I knew Deebo Samuel from the time he was in middle school. His story teaches us that empowerment involves standing with, not just speaking for.
During Super Bowl Week, people from South Carolina had reason to be excited about the San Francisco 49ers. Their star receiver is a product of the Upstate and the University of South Carolina. Deebo Samuel is making a national name for himself, and he added to it with an outstanding performance in that game.
Some of us are a little bitter that the Niners suddenly forgot about him in the 4th quarter.
My friend Jed Blackwell wrote an excellent article about Deebo’s career and how much he had to overcome to get to this point. High school friends and coaches surrounded him with the support he needed to stay away from the pitfalls of drugs and gun violence that surrounded him. He now uses his notoriety to support causes that seek to curb violence, the kind that persisted in the neighborhoods where he grew up.
All I could think when I was reading the article was how much I should have done to help Deebo, and all the other young men around him. And I didn’t. I did not do nearly enough.
When he was in middle school, Deebo used to attend a youth group at the church where I was the youth minister. He usually came with a whole group of students from school who regularly attended on Wednesday nights.
Let’s be honest, a lot of youth sit through the Bible study to get to the end, so they can hang out or shoot basketball or play video games or eat pizza. That was pretty much the main reason I sat through youth group when I was a student.
Maybe that’s why Deebo attended. But neither I nor the volunteers who led the ministry took enough time to find out why he was there, or what he needed in his life.
We were an all-white church with a large number of African American students attending the youth ministry. Unfortunately, navigating the distinctions among these populations was not easy—even in the place where diversity should be second nature.
Sadly, some people opposed us extending the ministry to these young men and women who lived in our own neighborhood and attended our community school. Some people wanted us to stop reaching out to these young people. The quotes were what you might expect. “Those kids” were too disruptive, and only came to play basketball. They never came to “our church” on Sunday morning. They were distracting my attention away from “our kids.”
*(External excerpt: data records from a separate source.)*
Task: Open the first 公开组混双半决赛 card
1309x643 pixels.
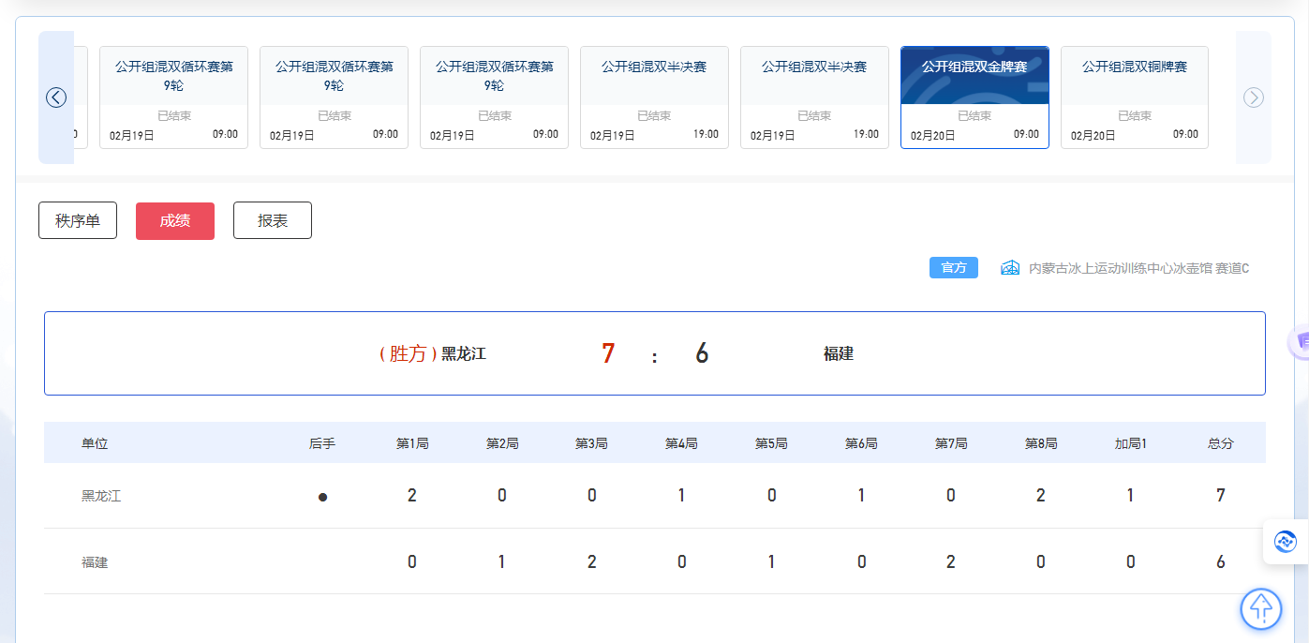Action: click(x=654, y=97)
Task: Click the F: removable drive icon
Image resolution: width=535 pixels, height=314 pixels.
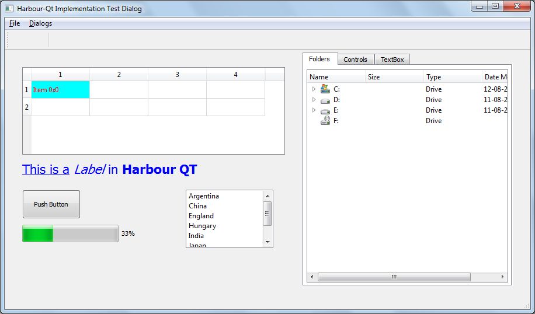Action: tap(325, 121)
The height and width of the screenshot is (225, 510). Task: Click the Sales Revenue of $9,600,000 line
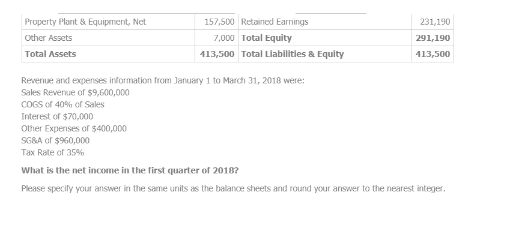click(76, 92)

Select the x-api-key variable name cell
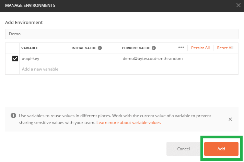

Let us not go too far down the road of picking apart the myriad of wrongs in these lines of thinking, or even dig too deeply into the true motives for these comments. That these thoughts are in direct opposition to the teachings of Christ is relatively easy to point out.
Instead, let us give thanks that PLENTY of people from that church took a stand against this kind of thinking and declared our intention to reach out to all people in our community. As loud as the opposition was, the outpouring of support drowned out the noise, especially from the youth themselves. A few of these opponents even had their hearts and minds awakened, so they joined in to help continue a holistic ministry to our community.
What was good and right and holy won out. So why does this feel like a failure on behalf of the people of this community?
Because it’s not enough just to be opposed to racism or speak out against those who would prefer that we close the doors of the church to “those kids.” Making a difference means speaking up for the students who need more than a weekly Bible study to navigate their lives.
Deebo possesses exceptional talent, strength, and resilience. He utilizes that talent to overcome the obstacles that life throws into his path. But why should he, or any other student, face that without the support of his community church? What happens to those students who do not have that talent, strength, or resilience?
What I failed to do was fight for the resources to dig into the needs of students like Deebo. I did not ask nearly enough questions, or spend nearly enough time diving into the issues facing the underserved neighbors that lived right around the church. I was complicit in the racism of some in our church because I did not advocate hard enough to invest more of our time, talent, and treasure to empower those students who needed us the most.
In these uncertain times, we have to do more than just claim, “I’m not racist” to our friends and neighbors. There is a tremendous need for voices to cry out for action and justice as we stand with the vulnerable. There is a tremendous need for us to listen to the cries of those who face the issues that Deebo Samuel faced.
It is not the call of white people or those of privilege to declare what “those people” should do. We are implored to let children like Deebo inform us of what they need in order to overcome the challenges they face. We are called to learn first and offer action based on our newfound knowledge. Such action happens in conjunction with communities of color and economic hardship, not in place of them.
In other words, this is not a statement of regret that I did not act as the “white knight” riding in to save our poor little brown brothers and sisters, incapable of helping themselves. Nor is it an effort to ease my guilt. It is my confession that I did not do nearly enough to help the children in our community. It is a lament that I did not listen, learn, and act in unison with those who struggled so hard against the hardships that life brought to their doorstep.
What a great story we could have presented to the world if we had helped Deebo Samuel overcome his struggles, rather than just “allowing” him to come to church. But it’s not about getting on the Super Bowl pregame hype. What a great story of redemption and the power of Christ we could have offered, if we had done everything possible to help all the youth of our community to escape the dangers and temptations that life presents.
I can only hope that Deebo and his classmates will accept my apology for not doing nearly enough. And my promise to listen and learn in an effort to find out how to be better and do better in the future.